İstanbul Challenger TED Open Uluslararası Tenis Turnuvası’nın geleneksel basın toplantısı 5 Eylül Salı günü The Grand Tarabya Oteli’nde yapıldı. ATP Challenger takviminin prestijli turnuvalarından biri olan TED Open’ın basın toplantısına TED Spor Kulübü Başkanı Prof. Dr. Mehmet Tınaz, QNB Finansbank Genel Müdür Yardımcısı Enis Kurtoğlu, The Grand Tarabya oteli Genel Müdürü Merve Kadıoğlu Sönmez, Turnuva Direktörü Melis Yafe ve turnuvada mücadele edecek olan Türkiye Şampiyonu Yankı Erel katıldı. 

HER YIL DAHA ÇEKİŞMELİ OLUYOR

Basın toplantısında açıklamalarda bulunan TED Başkanı Prof. Dr. Mehmet Tınaz şunları söyledi: ‘Tenis Eskrim Dağcılık Spor Kulübü’ olarak ATP Challenger takviminin en önemli turnuvalarından biri olan ‘İstanbul Challenger – TED Open’nın oynanmasını sürdüreceğiz.

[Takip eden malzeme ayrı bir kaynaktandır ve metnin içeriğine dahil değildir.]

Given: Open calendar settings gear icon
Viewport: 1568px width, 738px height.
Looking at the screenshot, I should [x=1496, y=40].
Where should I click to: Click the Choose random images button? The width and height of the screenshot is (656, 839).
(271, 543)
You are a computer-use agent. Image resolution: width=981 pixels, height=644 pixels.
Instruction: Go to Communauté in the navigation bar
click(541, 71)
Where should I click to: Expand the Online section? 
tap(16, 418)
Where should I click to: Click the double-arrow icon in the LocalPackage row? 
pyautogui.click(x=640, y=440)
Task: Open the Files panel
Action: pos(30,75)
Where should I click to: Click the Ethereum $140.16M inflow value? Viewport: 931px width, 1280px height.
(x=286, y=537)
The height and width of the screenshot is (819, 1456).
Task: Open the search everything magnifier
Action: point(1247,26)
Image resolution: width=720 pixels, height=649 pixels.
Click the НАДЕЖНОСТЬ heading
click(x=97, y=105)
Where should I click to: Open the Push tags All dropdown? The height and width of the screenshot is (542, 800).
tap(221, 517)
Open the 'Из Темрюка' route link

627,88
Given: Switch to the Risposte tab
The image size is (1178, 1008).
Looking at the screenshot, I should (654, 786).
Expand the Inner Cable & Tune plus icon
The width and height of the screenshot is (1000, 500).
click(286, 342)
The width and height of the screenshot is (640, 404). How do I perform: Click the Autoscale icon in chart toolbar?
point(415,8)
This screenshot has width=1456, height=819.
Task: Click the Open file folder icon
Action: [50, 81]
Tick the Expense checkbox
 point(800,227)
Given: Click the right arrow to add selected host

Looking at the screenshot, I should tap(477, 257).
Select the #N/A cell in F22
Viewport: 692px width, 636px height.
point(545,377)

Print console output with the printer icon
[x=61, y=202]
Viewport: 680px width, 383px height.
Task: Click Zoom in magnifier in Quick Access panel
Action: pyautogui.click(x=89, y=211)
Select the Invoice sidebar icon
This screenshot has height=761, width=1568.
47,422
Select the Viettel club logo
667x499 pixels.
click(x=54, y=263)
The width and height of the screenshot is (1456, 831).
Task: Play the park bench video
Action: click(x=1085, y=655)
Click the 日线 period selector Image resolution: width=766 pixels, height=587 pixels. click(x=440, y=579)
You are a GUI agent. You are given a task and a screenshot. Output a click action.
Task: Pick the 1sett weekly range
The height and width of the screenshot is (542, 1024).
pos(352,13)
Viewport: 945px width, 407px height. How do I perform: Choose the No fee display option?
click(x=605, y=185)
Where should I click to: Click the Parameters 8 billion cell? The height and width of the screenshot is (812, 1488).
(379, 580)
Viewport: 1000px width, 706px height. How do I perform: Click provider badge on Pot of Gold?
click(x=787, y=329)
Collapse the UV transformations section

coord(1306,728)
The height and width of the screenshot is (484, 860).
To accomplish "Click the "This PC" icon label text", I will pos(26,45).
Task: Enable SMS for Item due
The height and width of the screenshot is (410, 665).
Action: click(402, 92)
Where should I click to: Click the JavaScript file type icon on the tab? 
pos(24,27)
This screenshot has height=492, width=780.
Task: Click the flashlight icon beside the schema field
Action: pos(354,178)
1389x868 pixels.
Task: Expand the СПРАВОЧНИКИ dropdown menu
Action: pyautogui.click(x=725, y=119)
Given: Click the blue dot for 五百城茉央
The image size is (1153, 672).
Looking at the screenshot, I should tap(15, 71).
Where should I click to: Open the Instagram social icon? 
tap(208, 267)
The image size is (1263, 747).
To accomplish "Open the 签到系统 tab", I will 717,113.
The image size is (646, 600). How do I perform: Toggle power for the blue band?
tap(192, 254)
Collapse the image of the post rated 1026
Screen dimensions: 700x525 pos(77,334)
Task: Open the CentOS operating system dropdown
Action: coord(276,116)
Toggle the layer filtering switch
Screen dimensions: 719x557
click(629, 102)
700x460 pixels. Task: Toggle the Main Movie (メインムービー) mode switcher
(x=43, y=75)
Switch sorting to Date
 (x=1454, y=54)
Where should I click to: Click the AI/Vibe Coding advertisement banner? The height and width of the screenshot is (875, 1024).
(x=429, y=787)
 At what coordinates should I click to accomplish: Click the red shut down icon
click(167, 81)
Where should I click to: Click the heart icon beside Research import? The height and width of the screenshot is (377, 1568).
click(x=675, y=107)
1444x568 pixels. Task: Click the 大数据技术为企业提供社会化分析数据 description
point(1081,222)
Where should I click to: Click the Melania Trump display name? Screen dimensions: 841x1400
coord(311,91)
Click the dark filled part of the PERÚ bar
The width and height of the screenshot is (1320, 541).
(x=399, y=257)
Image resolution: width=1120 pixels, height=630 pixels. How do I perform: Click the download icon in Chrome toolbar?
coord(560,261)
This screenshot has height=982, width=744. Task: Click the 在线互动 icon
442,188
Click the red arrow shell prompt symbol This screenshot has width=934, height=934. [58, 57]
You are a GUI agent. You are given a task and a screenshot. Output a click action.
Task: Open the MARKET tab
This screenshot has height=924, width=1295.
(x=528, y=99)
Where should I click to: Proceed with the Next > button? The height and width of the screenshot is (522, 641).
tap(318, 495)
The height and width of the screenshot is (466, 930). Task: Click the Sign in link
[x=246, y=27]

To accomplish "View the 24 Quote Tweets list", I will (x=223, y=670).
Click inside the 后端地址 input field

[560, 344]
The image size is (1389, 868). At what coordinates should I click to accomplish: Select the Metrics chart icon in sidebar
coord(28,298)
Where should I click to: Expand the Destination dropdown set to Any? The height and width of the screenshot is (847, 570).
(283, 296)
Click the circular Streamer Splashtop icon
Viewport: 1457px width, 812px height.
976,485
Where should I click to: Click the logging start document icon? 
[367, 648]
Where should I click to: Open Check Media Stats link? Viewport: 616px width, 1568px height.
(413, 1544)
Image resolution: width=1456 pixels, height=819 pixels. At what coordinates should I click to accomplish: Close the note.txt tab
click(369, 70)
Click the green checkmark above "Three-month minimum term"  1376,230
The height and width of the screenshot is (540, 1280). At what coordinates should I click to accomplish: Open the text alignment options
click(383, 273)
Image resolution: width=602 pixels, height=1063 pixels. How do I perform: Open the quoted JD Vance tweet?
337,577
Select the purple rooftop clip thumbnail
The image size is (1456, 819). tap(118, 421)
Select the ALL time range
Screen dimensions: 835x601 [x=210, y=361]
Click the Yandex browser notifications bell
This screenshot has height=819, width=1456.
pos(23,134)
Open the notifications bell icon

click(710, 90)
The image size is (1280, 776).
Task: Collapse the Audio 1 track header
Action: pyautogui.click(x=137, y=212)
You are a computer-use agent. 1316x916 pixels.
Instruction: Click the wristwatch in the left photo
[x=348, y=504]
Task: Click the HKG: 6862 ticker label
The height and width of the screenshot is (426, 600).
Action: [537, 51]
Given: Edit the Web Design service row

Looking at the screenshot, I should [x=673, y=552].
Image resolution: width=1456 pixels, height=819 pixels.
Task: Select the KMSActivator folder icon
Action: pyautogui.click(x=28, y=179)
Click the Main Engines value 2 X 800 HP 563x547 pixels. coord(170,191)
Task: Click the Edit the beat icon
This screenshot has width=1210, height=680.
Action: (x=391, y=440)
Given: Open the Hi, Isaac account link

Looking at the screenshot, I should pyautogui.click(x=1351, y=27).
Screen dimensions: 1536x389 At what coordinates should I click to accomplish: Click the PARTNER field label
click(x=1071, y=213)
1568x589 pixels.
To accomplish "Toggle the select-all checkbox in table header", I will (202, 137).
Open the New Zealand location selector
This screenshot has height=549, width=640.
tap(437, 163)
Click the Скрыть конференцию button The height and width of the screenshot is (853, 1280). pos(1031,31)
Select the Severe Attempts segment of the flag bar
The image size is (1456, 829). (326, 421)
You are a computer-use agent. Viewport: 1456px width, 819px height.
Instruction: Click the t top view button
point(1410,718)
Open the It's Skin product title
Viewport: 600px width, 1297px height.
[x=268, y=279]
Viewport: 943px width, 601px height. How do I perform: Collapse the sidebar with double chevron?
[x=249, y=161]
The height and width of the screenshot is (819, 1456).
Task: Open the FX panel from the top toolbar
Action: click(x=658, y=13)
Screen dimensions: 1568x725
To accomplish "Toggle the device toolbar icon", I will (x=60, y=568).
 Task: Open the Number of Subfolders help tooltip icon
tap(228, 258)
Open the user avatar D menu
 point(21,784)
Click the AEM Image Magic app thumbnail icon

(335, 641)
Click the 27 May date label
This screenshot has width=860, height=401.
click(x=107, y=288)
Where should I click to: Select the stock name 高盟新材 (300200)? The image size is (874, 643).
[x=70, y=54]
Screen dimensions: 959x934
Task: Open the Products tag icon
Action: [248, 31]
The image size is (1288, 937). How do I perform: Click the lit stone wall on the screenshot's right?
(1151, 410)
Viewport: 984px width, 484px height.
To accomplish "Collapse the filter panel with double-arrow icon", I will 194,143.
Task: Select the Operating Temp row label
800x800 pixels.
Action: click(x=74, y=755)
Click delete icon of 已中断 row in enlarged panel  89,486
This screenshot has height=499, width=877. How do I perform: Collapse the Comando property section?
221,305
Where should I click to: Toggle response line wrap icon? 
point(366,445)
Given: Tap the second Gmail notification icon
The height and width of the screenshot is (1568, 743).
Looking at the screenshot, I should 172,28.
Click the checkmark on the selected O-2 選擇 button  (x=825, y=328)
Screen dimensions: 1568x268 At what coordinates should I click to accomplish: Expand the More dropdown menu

Dünyada bu kadar uzun süre aynı kulüpte yapılan Challenger turnuva sayısı sadece 5 tane var ve TED’de bunların başlıcası konumunda yer alıyor. Her yıl çok daha çekişmeli bir organizasyon oluyor ve bu yıl da kıyasıya maçların oynandığı bir turnuva olacağına inanıyorum. Amacımız Türkiye’ye tenisi yaymak, zeki, çevik ve ahlaklı gençler yetişmesine olanak sağlamaktır. Doğru bir yolda olduğumuza inanıyorum. Bu vesileyle bu yıl turnuvamıza katılan tüm tenisçilere başarılar diliyorum” dedi. 

 

“SPOR FAALİYETLERİNİ GENİŞ KİTLELERE ULAŞTIRMAK İSTİYORUZ”

QNB Finansbank Bireysel Bankacılık ve İşletme Bankacılığı Genel Müdür Yardımcısı Enis Kurtoğlu yaptığı açıklamada, “İstanbul Challenger TED Open Uluslararası Tenis Turnuvası 1946 yılından beri devam ediyor. Türkiye açısından çok önemli bir turnuva olduğuna inanıyoruz. Odağında insan olan bir bankacılık anlayışımız var. Sürdürülebilirlik stratejimizin bir parçası olarak içinde bulunduğumuz toplumun yararı için sadece finansal değil, beraberinde çevresel, sosyal ve etik açıdan uzun vadeli değerler yaratma gayreti içindeyiz. Toplumsal sorumluluğumuzun bilinci ile bugüne kadar spordan müziğe, kültür-sanattan eğitime kadar birçok alanda projeler hayata geçirdik. Bireylerin kişisel ve fiziki gelişimde pozitif etkiye sahip olan spor faaliyetlerini, daha geniş kitlelere ulaştırmak istiyoruz ve bu anlamda birçok projeyi desteklediğimizi söyleyebilirim. İstanbul Challenger TED Open Uluslararası Tenis Turnuvası da bunlardan bir tanesi ve ağırladığı uluslararası tenisçilerin ülkemizin tanıtımı açısından büyük fayda sağladığını düşünüyorum. Böylesine önemli bir turnuvanın devam etmesine destek olmak bizleri de çok mutlu ediyor. Gelecek yıllarda bu tarz organizasyonların Türkiye’de artarak devam etmesi en büyük temennimiz. Hem Türk sporun gelişmesi hem de ülkemizin uluslararası arenada kendini duyurması açısından çok önemli bir organizasyon. Kurumsal olarak önümüzdeki yıllarda da bu önemli organizasyonu desteklemeye devam etmek istiyoruz. İstanbul Challenger TED Open Uluslararası Tenis Turnuvası’nda mücadele edecek tüm sporculara başarılar diliyorum.” dedi. 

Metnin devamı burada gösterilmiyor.